Daily Archives: 04/08/2008

Overwhelmed

This post also appeared on www.capecodonline.com/blogs in the opinion section of the Cape Cod Times, a division of Ottaway Newspapers, Inc.

Wow.

It all hit me just now. I know it’s been almost five days since my son was born, but it all happened so fast we didn’t have time to think about anything. All of a sudden we had a son and that was that. It was time to take care of him. There were no hours of waiting and wondering, imagining what life would be like with a child. Will simply came rocketing into the world at warp speed. And ever since I just had to keep adjusting and taking care of him, never really giving too much thought to what it all meant.

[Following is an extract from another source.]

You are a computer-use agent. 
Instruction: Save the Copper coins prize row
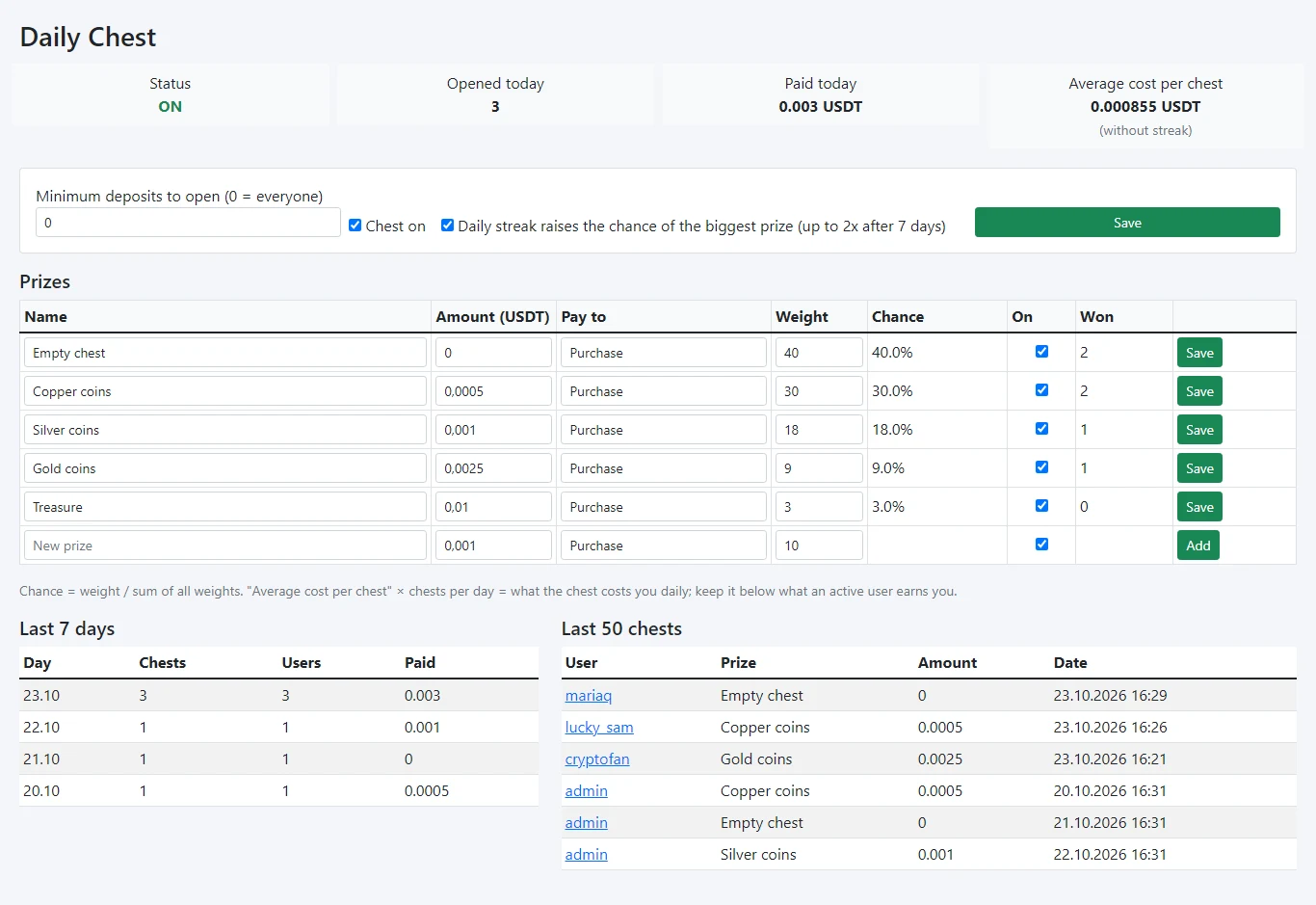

Today I dressed him in his Red Sox gear and got a little teary-eyed. Then I held him in the living room as the ring ceremony started. With each moment I got a little more emotional. When they unfurled the banners on the Green Monster it was a little dusty in the room. When Papi, Manny, Papelbon and the gang got their rings, I definitely had something in my eye. When Johnny Pesky appeared I had to wipe my face. But then they brought out the “special guest” to throw out the first pitch.

“Ladies and gentleman, boys and girls…Mr. Bill Buckner.”

That’s when it hit me like a ton of bricks.

Bill Buckner and the ’86 Red Sox. I was 7 years old for that infamous World Series against the Mets. I don’t remember too much about it, but I do remember it being the first time I saw my father cry. I remember Marty Barrett made the final out and hating him for making my Dad so sad. I didn’t understand the Red Sox then, only that my father looked like he wanted to jump off a bridge. It wasn’t too long after that I started to understand why he was so sad that day.

And now, 22 years later, I was holding my own son with tears in my eyes as Bill Buckner again appeared on the screen. Talk about full circle. This is one of the best days of my life.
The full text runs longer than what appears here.